Trilogía de las revelaciones

Aproximación a la obra poética de Jorge López Montemayor por parte del escritor guatemalteco José Andrés Alvarado Sánchez. 

Ladeira livros, por Berman Bans

Todo niño —joven, adulto, padre o abuelo, y a la vez hijo, hermano o colega— necesita dialogar con la sombra. Esa sombra demoledora, conmovedora y rigurosamente exigente, de oscuridad franca, casi translúcida: de una obsidiana visionaria y sacramental, donde las alusiones a los materiales rituales no son casuales, sino ofrendas líricas a la memoria, al dolor y a la conciencia encarnada en la palabra, esa palabra que Jorge López Montemayor moviliza y ritualiza en Trilogía de las Revelaciones

I

La intensidad poética de Testamento de la sangre —toda una declaración de intenciones— no proviene tanto de la densidad metafórica ni de la elección de la prosa, sino de la hondura de su búsqueda: «la memoria en el lenguaje de nuestras cicatrices», la lectura de lo heredado: «dejar caer mi cabeza en el charco de sangre», y la indagación «bajo los pilares de esta casa». 
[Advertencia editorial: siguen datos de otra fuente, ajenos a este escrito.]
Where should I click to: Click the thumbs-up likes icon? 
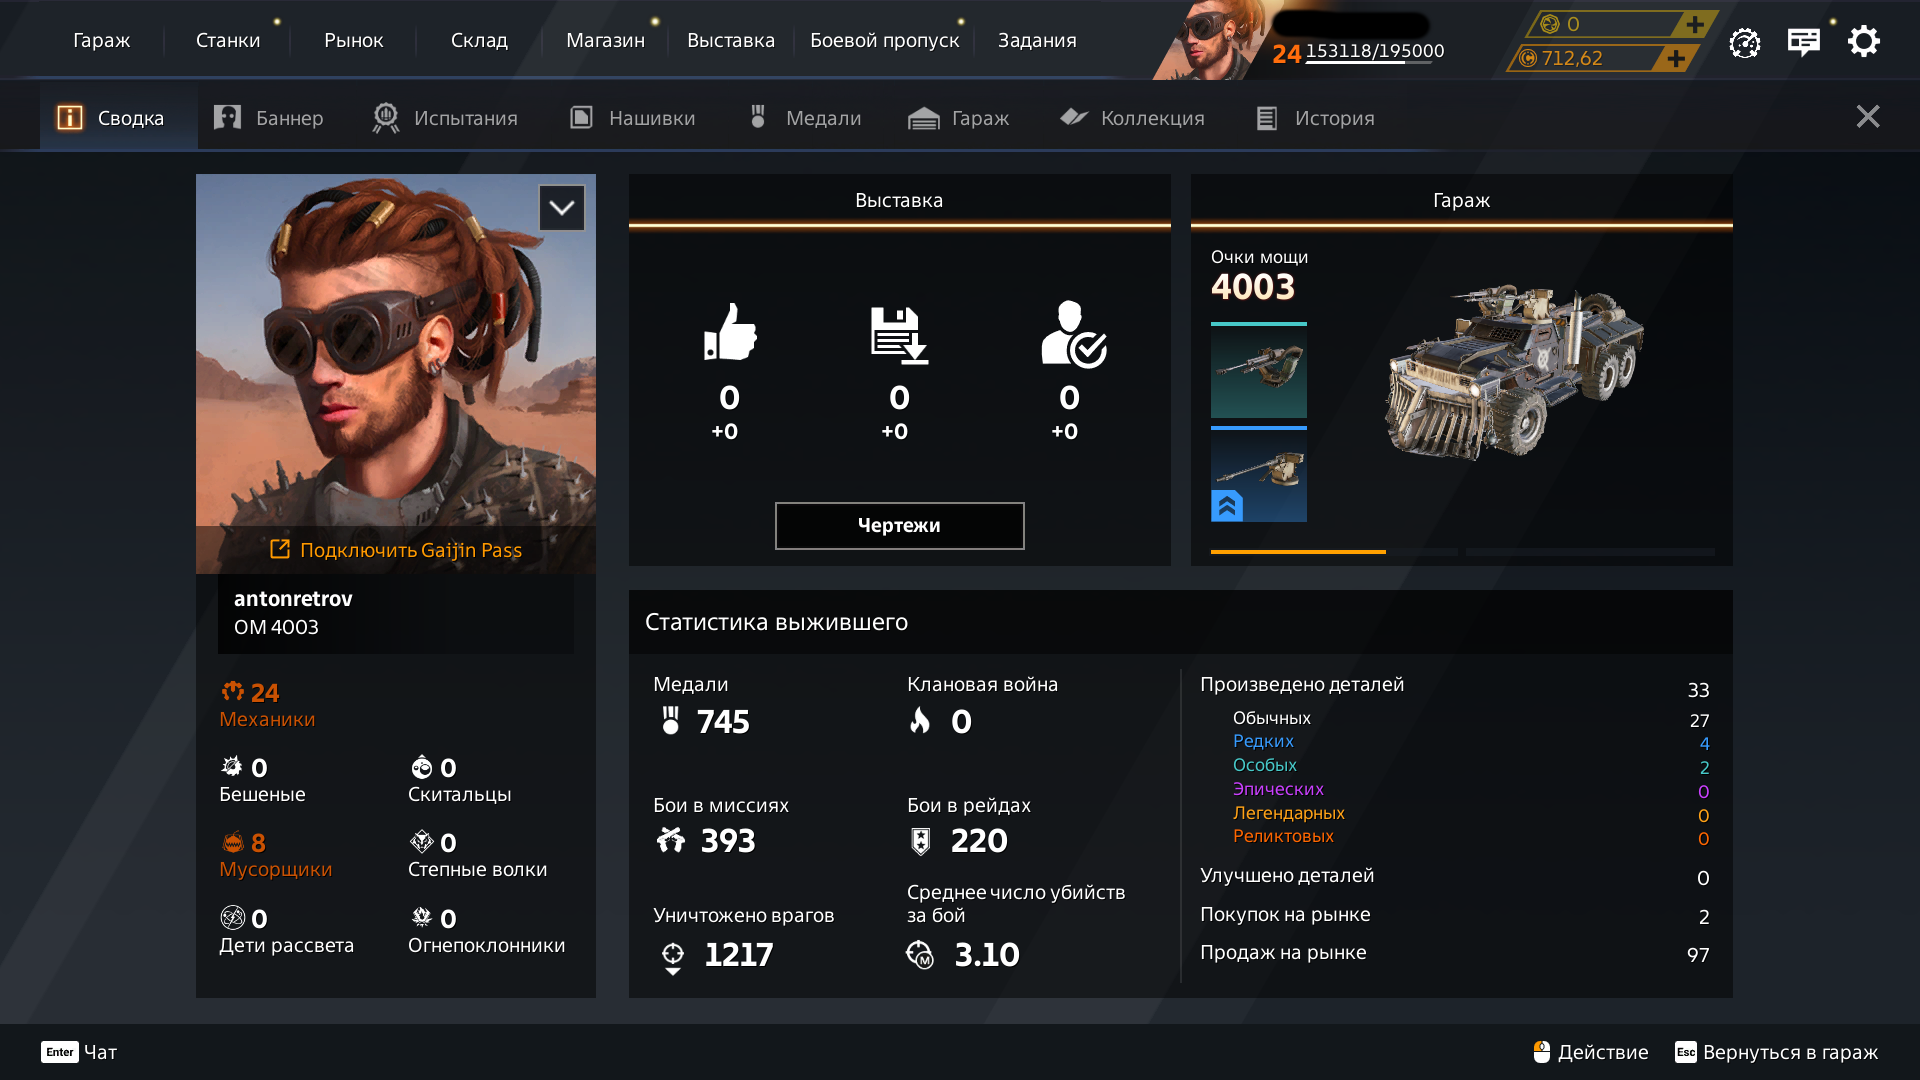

Desde las primeras páginas se presenta al «pobre niño con su don maldito de ver el cráneo antes que la máscara», protagonista que se asume «descendiente de la herida», tanto del linaje que lo precede y lo sucederá, de los «ojos de cuatro pupilas» y la afirmación: «Babel es tu patria». Aunque la multiplicidad nunca es abstracta: hay fechas, sucesos y se «toca el nudo de su tronco para escuchar el bosque» genealógico de su sangre, «que habla la lengua de los mares». Un pobre niño que verso a verso se convierte en el hombre habitado por las tinieblas. 

II

Establecido el tiempo y el espacio, Ceremonia de las sombras abandona los hermetismos para lanzarse —ahora desde el verso y el juego tipográfico— a la excavación radical de las profundidades del poeta y de las voces que lo habitan. No ofrece una cronología, más bien una inmersión en las capas más íntimas de la experiencia individual y colectiva, donde el yo lírico hurga en la llaga —esa «herida que se vuelve tercer ojo»— para alcanzar una visión que rebasa el lenguaje articulado: caligramas circulares que se gritan y se responden a sí mismos: «un grito desbordado hacia adentro».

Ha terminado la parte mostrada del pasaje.